Doing so will help loosen the food and make it easier to clean.
Some people will disagree, but it is acceptable to use a small amount of soap when necessary to clean the pan well.
If any soap or detergent penetrates the cast iron’s porous surface, it will be removed in the preparation stage the next time you use it.
Dry the Cast Iron Pan Properly
Cast iron is made of metal and will rust quickly. After cleaning your pan, make sure it is dried thoroughly.
You can wipe it with a lint-free cloth and even place it back on the burner to let the stove do its job.
Any discussion of cleaning is incomplete without also addressing how to season your cast iron.
The final step of cleaning is to season the pan once again.
Every once in a while, it is necessary to reseason your cast iron.
Cast iron is exceptional for cooking because of its ability to retain seasoning.
Unlike ceramic or aluminum, cast iron is porous and can maintain seasoning from one meal to another.
For this reason, many people like to season their cast iron with salt and oil before using it for the first time.
Start by wiping a small amount of salt around the pan’s surface. Next, rub the surface with an oil such as grapeseed or olive oil and wipe off any excess.
The salt and oil fill the tiny pores to add flavor and protection to your pan.

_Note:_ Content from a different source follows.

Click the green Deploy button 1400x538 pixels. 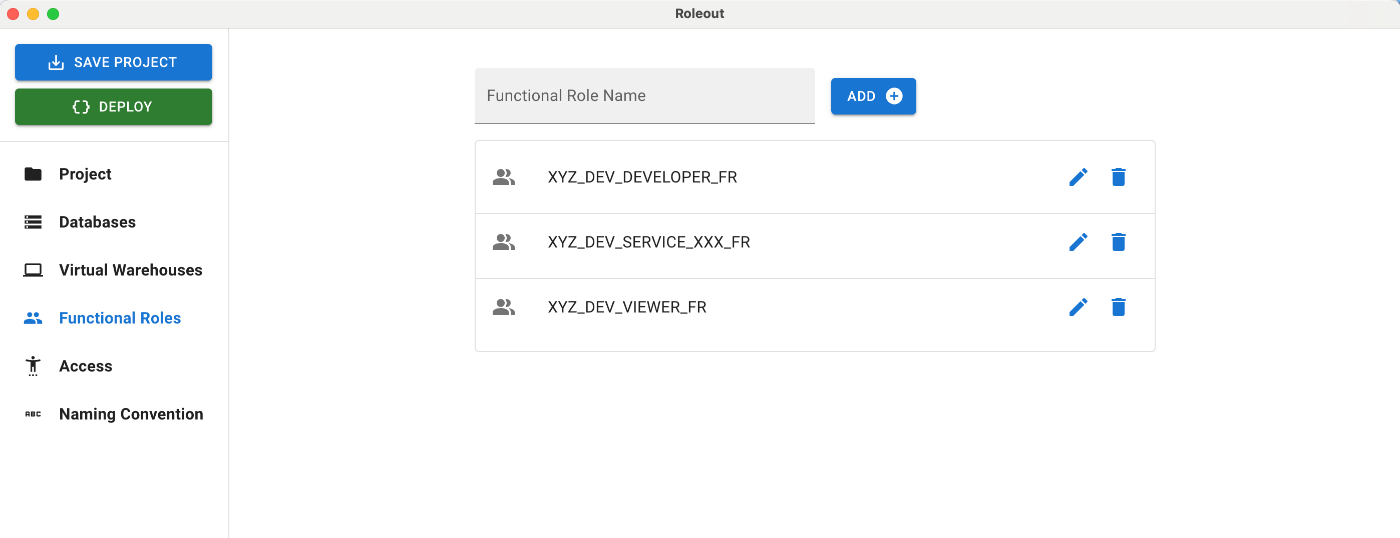[113, 107]
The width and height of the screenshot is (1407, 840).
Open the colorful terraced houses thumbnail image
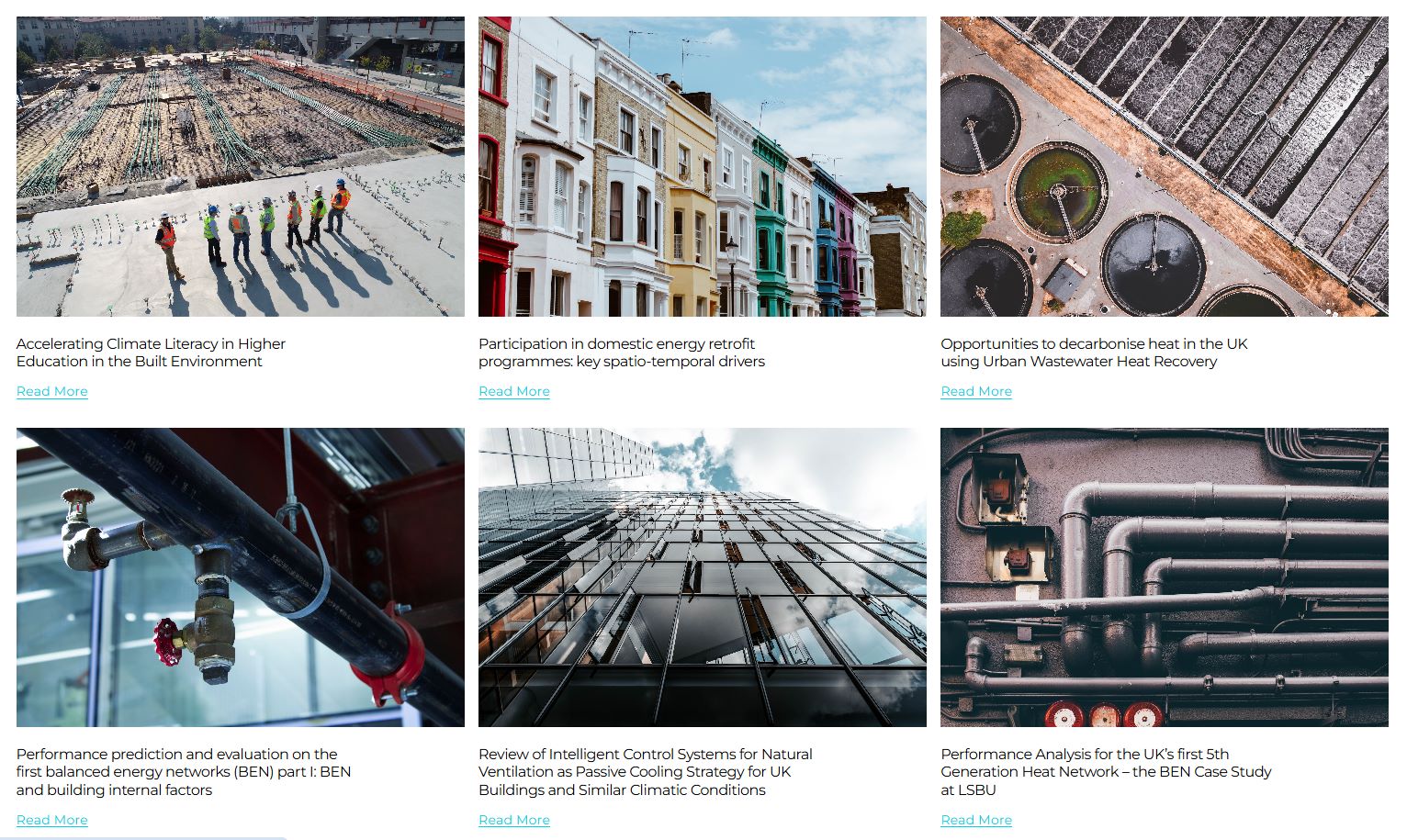[x=703, y=166]
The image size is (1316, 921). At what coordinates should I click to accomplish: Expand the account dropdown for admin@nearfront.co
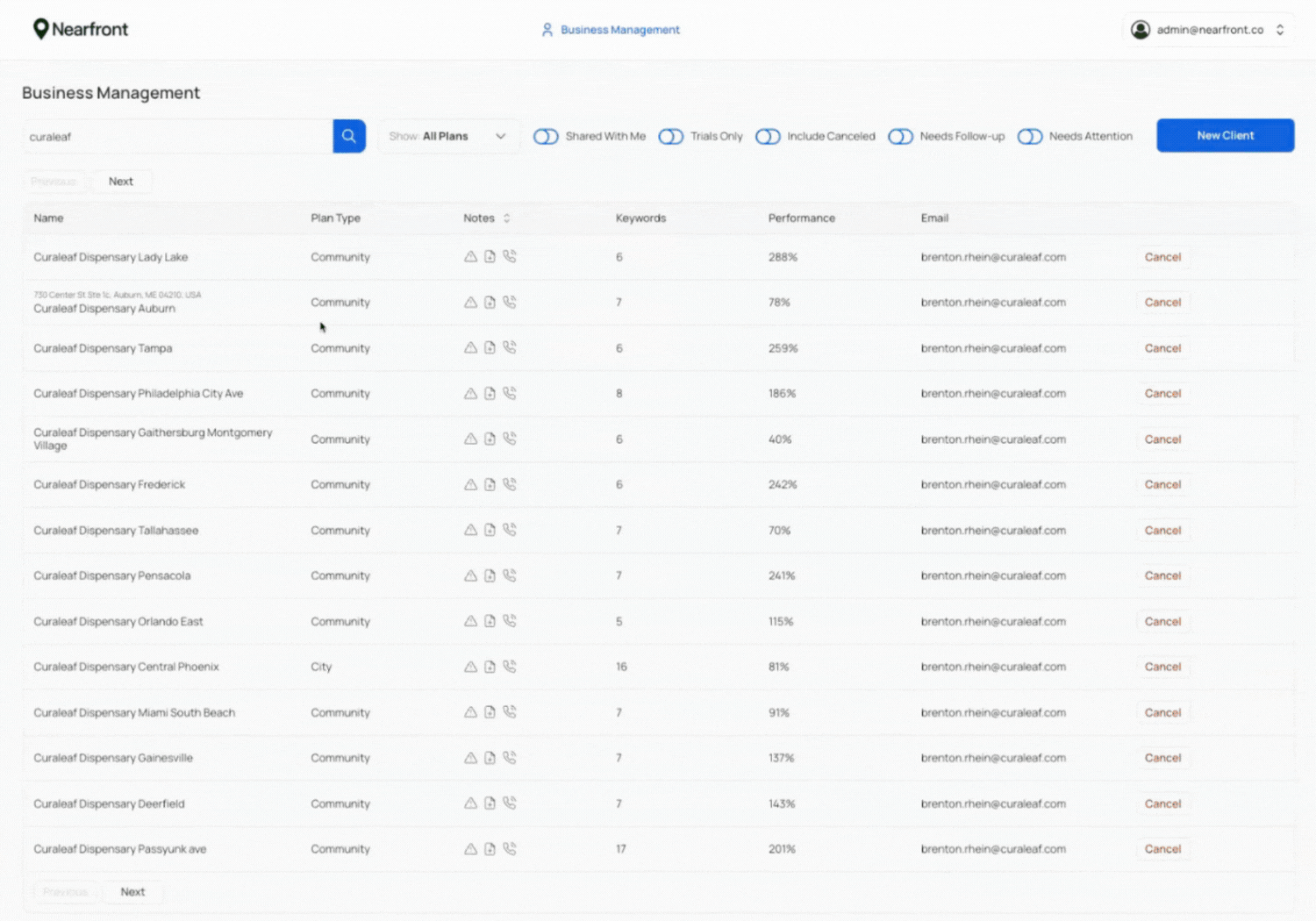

Finally, place your cast iron skillet or pan upside down in the oven. Bake it for ten to fifteen minutes on medium heat to trap the oil and seal it properly.
It is a good idea to place a baking sheet underneath your cookware to catch any oil that may drip and keep your oven clean.
This provides the seasoning that only cast iron can offer and protects the pan’s surface. Cast iron will never be as smooth as Teflon, but it will last for generations when treated well.
When done as a final step in the cleaning process, the pan is well protected and ready to use. Using a dishwasher to clean your cast iron would remove all of the benefits of your work.
Cast iron is the Rocky of cookware. It will take a beating, and keep on going. Cast iron has been dated back to the Han dynasty in 200 BC.
The method used to make cast iron has not changed since developed in 1707. Cast iron is made to last and has evidence to prove it will do just that when cared for properly.
Handing down family recipes is a great tradition.
If you take care of your cast iron cookware, your family will not only use the same recipes but prepare them in the same pan for generations.
My family loves waking up on weekends to the sight of pancakes in our skillet.
I am happy to know that they will use the same skillet to feed their children with a little bit of care. I’ll just have to ask them to keep it out of the dishwasher.